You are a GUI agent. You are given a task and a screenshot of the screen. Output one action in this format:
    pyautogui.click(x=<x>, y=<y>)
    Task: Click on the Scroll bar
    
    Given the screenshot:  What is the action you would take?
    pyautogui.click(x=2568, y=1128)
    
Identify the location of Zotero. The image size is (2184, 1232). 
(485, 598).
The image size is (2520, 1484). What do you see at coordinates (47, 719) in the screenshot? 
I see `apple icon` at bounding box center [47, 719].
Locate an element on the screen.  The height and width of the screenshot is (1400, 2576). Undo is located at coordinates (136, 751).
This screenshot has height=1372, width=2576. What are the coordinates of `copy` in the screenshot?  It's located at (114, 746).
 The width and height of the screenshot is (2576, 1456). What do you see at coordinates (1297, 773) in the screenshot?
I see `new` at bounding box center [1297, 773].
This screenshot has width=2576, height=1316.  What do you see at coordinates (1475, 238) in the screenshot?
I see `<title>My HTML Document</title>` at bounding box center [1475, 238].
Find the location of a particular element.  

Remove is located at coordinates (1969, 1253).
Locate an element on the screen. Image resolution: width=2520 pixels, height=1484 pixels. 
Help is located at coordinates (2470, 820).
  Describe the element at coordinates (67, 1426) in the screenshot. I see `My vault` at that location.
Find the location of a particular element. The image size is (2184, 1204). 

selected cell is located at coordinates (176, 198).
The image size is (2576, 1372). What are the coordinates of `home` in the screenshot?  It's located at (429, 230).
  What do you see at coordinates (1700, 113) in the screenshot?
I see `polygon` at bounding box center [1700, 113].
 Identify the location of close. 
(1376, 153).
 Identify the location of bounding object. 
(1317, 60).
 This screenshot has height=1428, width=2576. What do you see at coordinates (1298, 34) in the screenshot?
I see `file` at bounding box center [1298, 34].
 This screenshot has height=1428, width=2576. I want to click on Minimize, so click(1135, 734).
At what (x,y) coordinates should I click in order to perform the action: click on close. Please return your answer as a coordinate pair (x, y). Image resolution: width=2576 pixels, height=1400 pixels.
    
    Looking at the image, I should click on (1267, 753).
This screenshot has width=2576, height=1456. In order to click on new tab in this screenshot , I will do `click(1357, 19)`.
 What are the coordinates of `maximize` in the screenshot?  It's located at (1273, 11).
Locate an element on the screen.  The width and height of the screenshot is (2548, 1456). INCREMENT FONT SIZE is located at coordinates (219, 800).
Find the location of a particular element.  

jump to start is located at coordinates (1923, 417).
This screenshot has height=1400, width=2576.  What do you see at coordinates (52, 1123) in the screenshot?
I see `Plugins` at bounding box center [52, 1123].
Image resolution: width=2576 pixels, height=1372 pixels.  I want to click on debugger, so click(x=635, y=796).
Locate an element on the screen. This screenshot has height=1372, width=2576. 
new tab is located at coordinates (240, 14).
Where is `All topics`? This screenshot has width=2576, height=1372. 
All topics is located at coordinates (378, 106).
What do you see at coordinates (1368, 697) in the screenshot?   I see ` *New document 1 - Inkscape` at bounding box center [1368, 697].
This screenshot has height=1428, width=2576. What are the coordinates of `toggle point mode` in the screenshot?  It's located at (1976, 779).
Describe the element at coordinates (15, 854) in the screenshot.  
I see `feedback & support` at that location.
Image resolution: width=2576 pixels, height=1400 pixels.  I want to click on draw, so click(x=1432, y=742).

• _STATED EXERCISE_: Display each line of the material above that contains the word "want".

• _FULL OUTPUT_:
 This screenshot has height=1428, width=2576. I want to click on Minimize, so click(1135, 734).
Image resolution: width=2576 pixels, height=1372 pixels.  I want to click on debugger, so click(x=635, y=796).
Image resolution: width=2576 pixels, height=1400 pixels.  I want to click on draw, so click(x=1432, y=742).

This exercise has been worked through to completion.